1955’den 1956’ya girerken, yıl başı gecesi hayata 25inde veda eden dedem..
Kore Gazi’si dedeme ait olsun bu yazı…
daha 2 sene oldu, vefat etti. Allah rahmet eylesin. Amcasının oğluydu. Çok severdik birbirimizi, çok muhterem bir adamdı. “Senin deden yavrum, ne güzel bir insandı. Cesur, gözü kara. Hepimiz O’nun izinden gittik. O Kore Harbi zamanında anasına babasına söylemeden hemen yazdırmış kendini. Sen belki bilmezsin, amcam ters adamdı, izin vermezdi. Ama Devlete de bir şey diyemezdi. O ilk kafile gitti, biz sonradan O’nu örnek vererek gittik“
“Anlatırken gözlerinin içi güler, yüzünde acı bir tebessüm.. Abimm! çok gencecik öldü. Ama bi görsen ne yakışıklıydı. Kibardı, sesi hiç yükselmezdi. Gömleği düzgün dursun diye içine atlet bile giymezdi. Pırıl pırıldı. Eli yüzü gözü, hele ki kıyafetleri..

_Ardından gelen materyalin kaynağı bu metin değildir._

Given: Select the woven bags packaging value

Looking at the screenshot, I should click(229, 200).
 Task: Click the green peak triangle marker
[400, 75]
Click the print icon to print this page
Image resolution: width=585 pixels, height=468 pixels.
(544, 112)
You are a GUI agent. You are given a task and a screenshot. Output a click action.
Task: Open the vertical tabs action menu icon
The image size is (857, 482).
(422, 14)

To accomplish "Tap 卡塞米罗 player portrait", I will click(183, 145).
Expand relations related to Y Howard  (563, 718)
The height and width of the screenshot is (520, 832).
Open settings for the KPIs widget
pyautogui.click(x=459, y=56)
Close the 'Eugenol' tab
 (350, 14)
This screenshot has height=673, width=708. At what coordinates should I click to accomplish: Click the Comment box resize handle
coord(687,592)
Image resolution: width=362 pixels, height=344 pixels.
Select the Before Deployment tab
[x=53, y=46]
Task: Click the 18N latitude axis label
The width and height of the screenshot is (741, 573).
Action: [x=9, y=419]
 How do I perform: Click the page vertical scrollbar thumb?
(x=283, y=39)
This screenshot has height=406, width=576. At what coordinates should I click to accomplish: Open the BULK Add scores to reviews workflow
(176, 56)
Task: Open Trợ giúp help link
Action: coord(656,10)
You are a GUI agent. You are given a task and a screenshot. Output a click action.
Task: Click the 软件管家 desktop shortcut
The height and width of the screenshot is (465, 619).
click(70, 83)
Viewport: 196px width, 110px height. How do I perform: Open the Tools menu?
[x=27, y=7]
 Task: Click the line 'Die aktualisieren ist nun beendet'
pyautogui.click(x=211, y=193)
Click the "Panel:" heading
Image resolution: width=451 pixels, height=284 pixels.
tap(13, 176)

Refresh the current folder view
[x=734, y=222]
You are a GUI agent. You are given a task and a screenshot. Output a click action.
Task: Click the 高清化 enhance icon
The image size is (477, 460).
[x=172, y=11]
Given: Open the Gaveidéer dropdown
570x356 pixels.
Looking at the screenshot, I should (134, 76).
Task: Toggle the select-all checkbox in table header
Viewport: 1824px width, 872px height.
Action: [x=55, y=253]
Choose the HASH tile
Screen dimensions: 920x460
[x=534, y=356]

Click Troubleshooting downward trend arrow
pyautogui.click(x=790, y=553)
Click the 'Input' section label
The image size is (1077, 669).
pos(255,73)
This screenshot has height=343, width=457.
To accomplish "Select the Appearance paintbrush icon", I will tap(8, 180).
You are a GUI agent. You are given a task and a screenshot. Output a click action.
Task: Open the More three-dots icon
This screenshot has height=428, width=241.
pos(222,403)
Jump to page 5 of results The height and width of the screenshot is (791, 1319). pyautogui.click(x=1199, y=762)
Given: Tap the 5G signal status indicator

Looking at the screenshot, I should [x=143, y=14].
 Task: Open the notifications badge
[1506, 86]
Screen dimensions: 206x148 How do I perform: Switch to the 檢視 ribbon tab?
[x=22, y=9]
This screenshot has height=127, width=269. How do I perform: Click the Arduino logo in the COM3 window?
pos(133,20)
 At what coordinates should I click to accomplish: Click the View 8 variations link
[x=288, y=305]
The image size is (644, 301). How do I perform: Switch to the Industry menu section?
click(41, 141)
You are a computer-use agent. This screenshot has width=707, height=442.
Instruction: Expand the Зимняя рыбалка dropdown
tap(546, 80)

Ahh anacığını gördü de dayıcığını göremeden gitti..”
Annem 1,5 yaşındayken ve anneannem dayıma beş aylık hamileyken bir yılbaşı gecesi rahmetli olmuş dedem. “Öleceğime yanmıyorum da, çocuklarım sahipsiz kalacak, köprü altında mı kalacaklar ona yanarım demiş o akşam”
“Bana bunu o zaman demediler” dedi anneannem. “Ama çok şükür, önce komşu teyzenin makinesiyle diktim dikiş, nasıl olduysa oldu aldım sonra kendi makinemi. Aç da kalmadık, açıkta da kalmadık. Çok şükür köprü altı görmeden büyüttüm çocuklarımı” Biraz buruk, biraz yorgun ama gururlu bir şekilde, Sorumluluğunu yerine getirmenin zaferiyle..
Öyle anneanne torun gibi değil, arkadaş gibi. Bir tek bu konuda konuşamam. Bi cesaretle bir iki defa sormuşluğum vardır. İncinmesinden korkarım.
Kendisi anlatmak isterse diye hep merakla ve sonsuz bir istekle beklerim.